------ EXCERPT ------

This will probably seem very out of character for me. After all, I don't normally write laments about sports heroes. But today when I heard the news that Kirby Puckett had died at the young age of 45, I could not help but be sad. I think he was one of the best, and one of the last of the golden age of baseball.
Kirby Puckett was part of the Minnesota Twins team that rose above all odds to win the World Series in 1987, and again in 1991. Kirby's skill at center field, and his ability to hit home runs when it mattered the most, made him the essential part of those victories. I still remember watching him; my heart leapt with joy when I saw him make an impossible homerun-stealing leap and catch. And he always seemed to do it with such joy.
I remember failing an Organic Chemistry test in my junior year of college the day after the Twins won the World Series. And I have no regrets; who could study at a time like that?
I noticed how he always made the sign of the cross whenever he stepped up to bat. I'm no fundamentalist, but I think he truly believed that his abilities at baseball came from a truly higher power, and that sign was an act of submission to that power.
My father in law was there at the Metrodome to watch Kirby's last at bat, which was a tragic, ignominious ordeal. Puckett was hit squarely in the face with a high speed pitch. The next spring, he woke up one day unable to see out of one eye. The two events were unrelated; he was diagnosed with glaucoma, and his baseball career was over, just like that.

------ THE DATA ------

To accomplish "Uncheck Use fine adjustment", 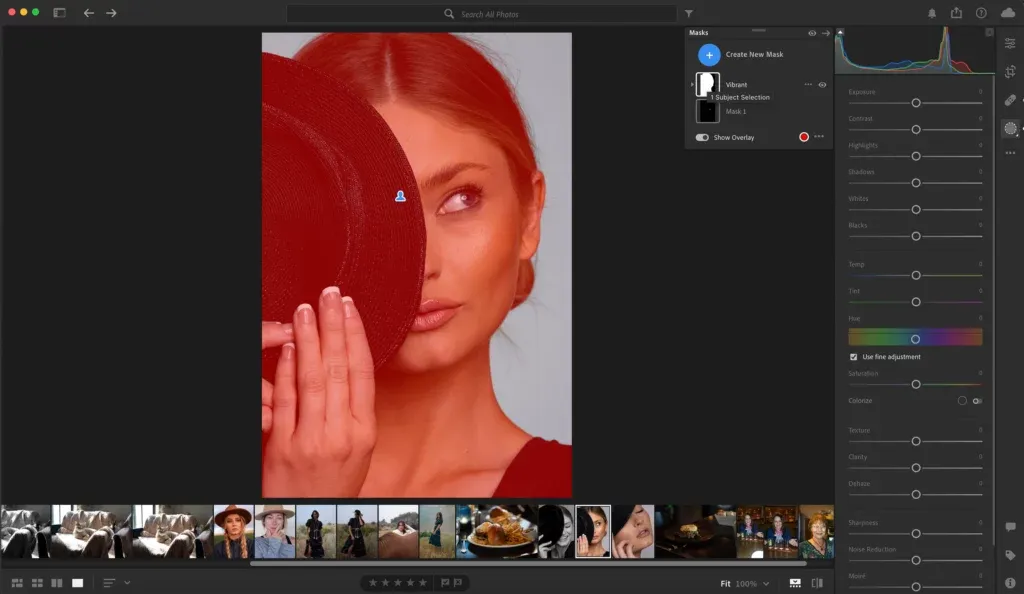I will [x=853, y=356].
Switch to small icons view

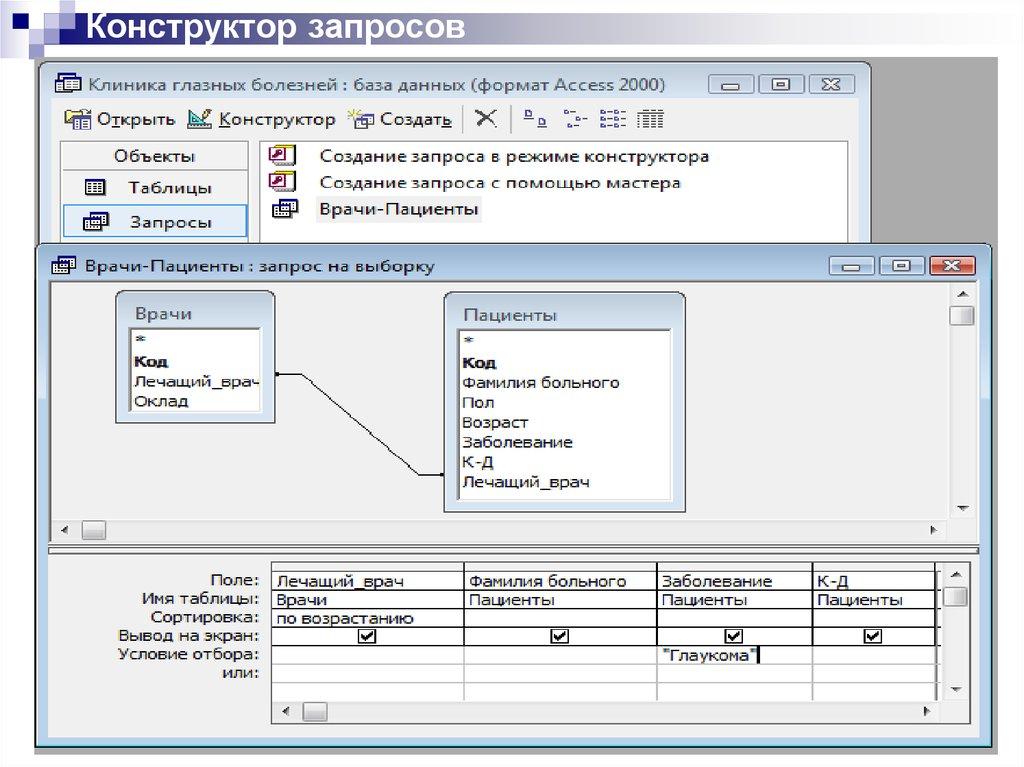click(574, 119)
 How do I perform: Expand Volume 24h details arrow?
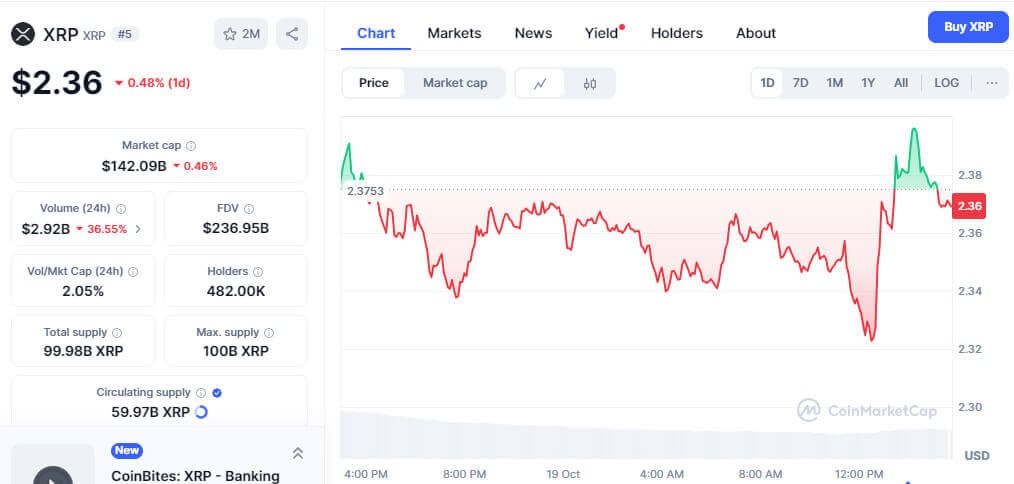[x=138, y=229]
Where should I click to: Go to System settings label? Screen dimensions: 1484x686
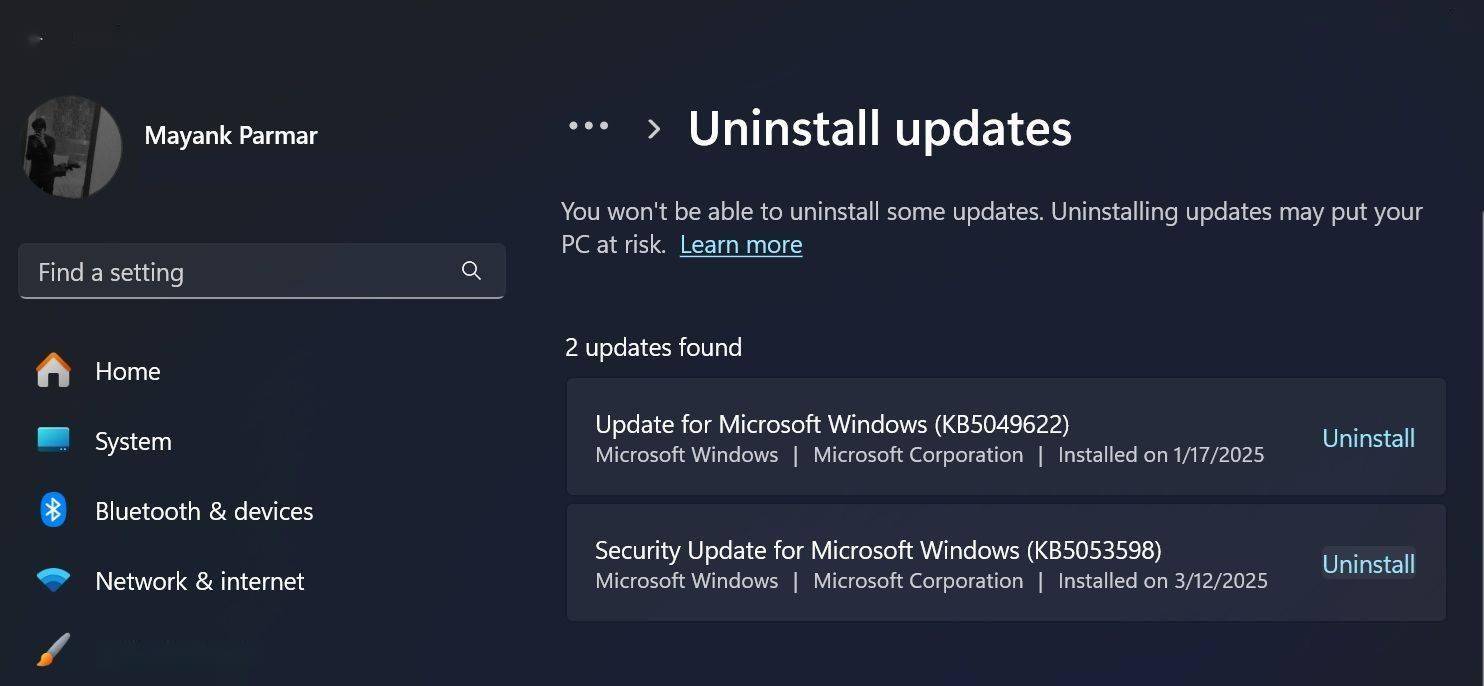pos(133,441)
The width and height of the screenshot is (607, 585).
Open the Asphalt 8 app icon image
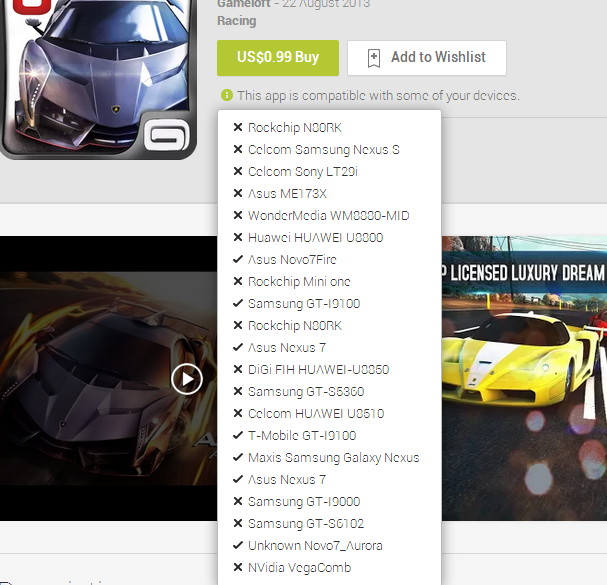(x=98, y=77)
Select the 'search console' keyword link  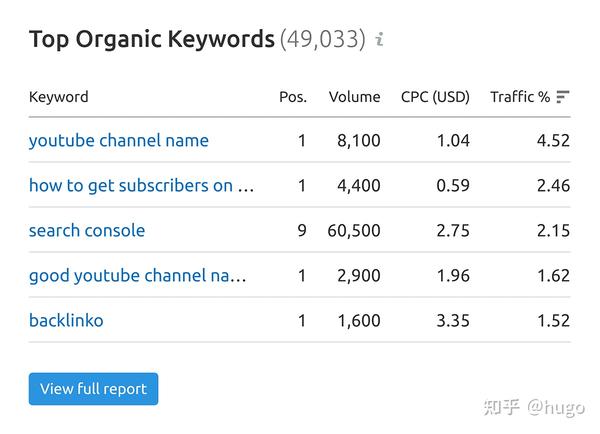coord(87,230)
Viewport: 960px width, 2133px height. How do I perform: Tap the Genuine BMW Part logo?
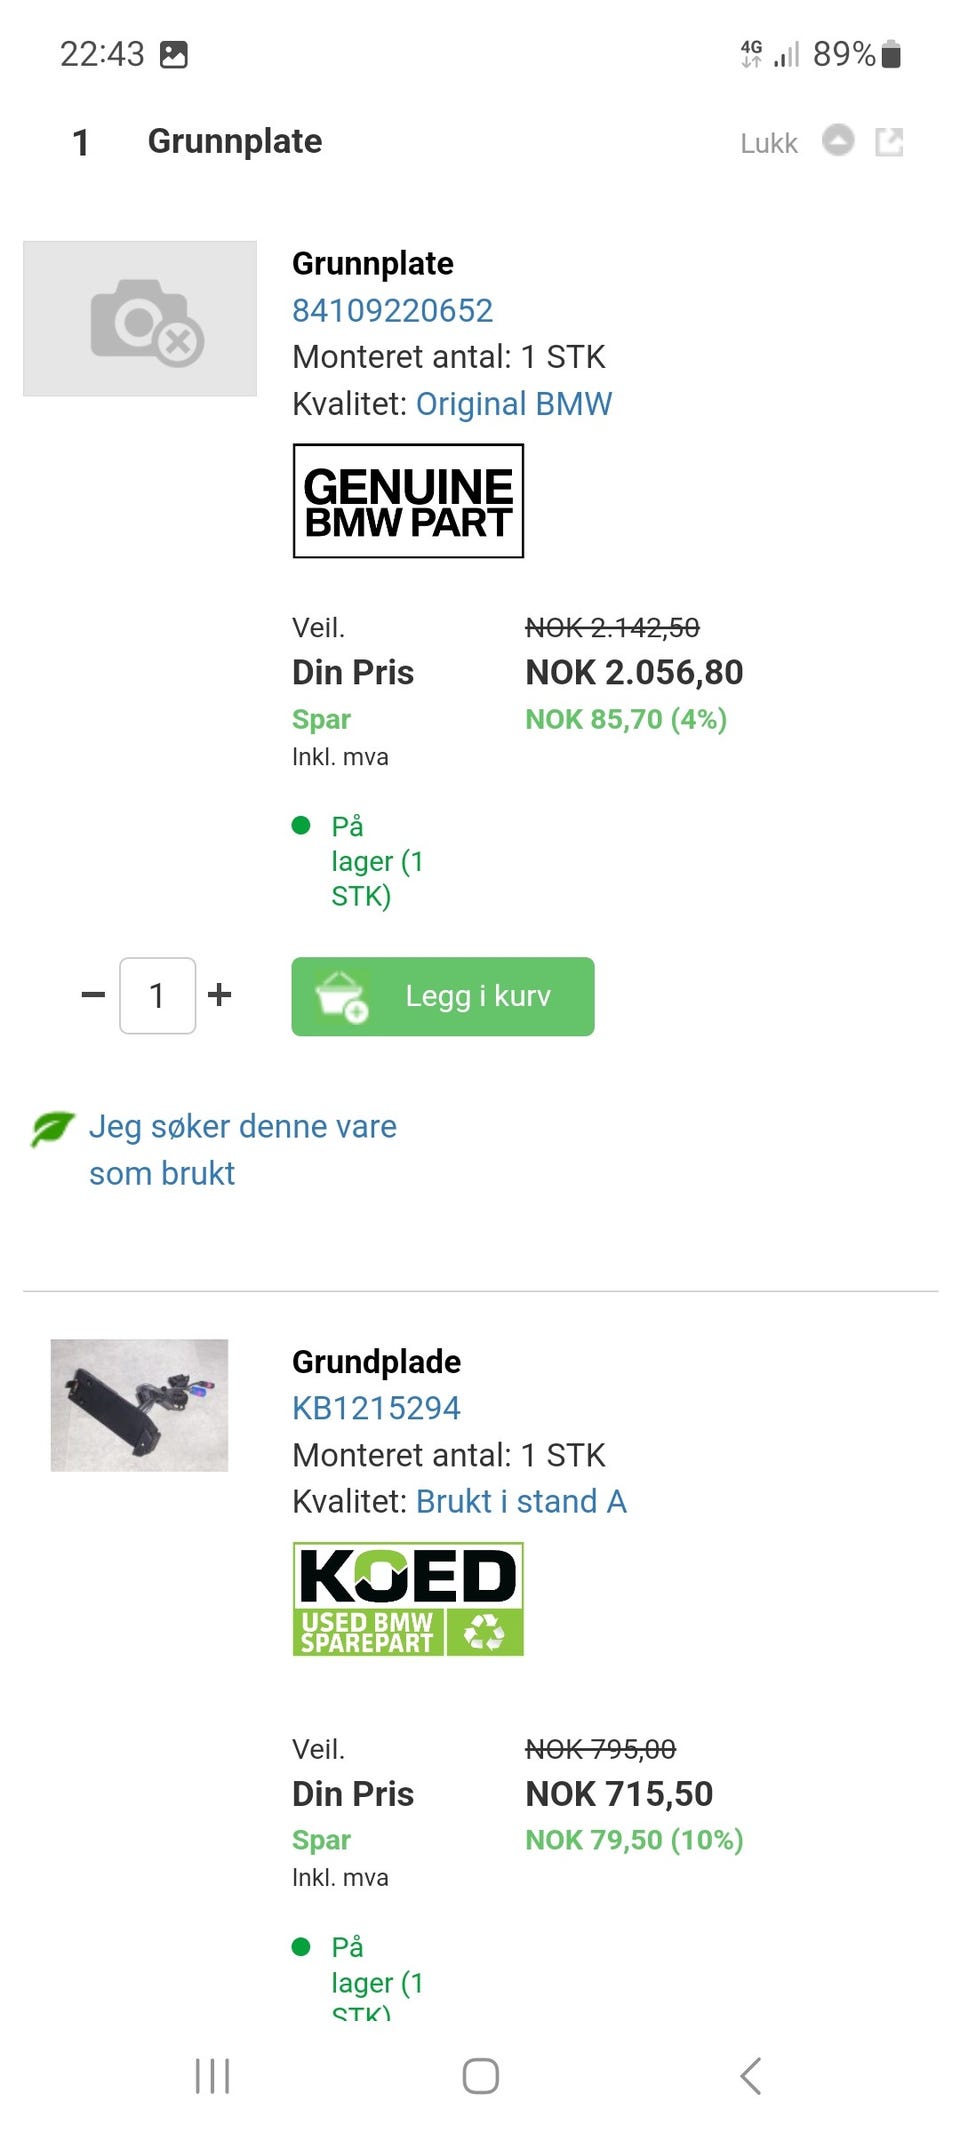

------

_DESCRIPTION OF THE TASK_
Retype the entire Kirby Puckett remembrance above word for word, keeping its original punctuation and paragraph breaks.

_RESPONSE BELOW_
This will probably seem very out of character for me. After all, I don't normally write laments about sports heroes. But today when I heard the news that Kirby Puckett had died at the young age of 45, I could not help but be sad. I think he was one of the best, and one of the last of the golden age of baseball.
Kirby Puckett was part of the Minnesota Twins team that rose above all odds to win the World Series in 1987, and again in 1991. Kirby's skill at center field, and his ability to hit home runs when it mattered the most, made him the essential part of those victories. I still remember watching him; my heart leapt with joy when I saw him make an impossible homerun-stealing leap and catch. And he always seemed to do it with such joy.
I remember failing an Organic Chemistry test in my junior year of college the day after the Twins won the World Series. And I have no regrets; who could study at a time like that?
I noticed how he always made the sign of the cross whenever he stepped up to bat. I'm no fundamentalist, but I think he truly believed that his abilities at baseball came from a truly higher power, and that sign was an act of submission to that power.
My father in law was there at the Metrodome to watch Kirby's last at bat, which was a tragic, ignominious ordeal. Puckett was hit squarely in the face with a high speed pitch. The next spring, he woke up one day unable to see out of one eye. The two events were unrelated; he was diagnosed with glaucoma, and his baseball career was over, just like that.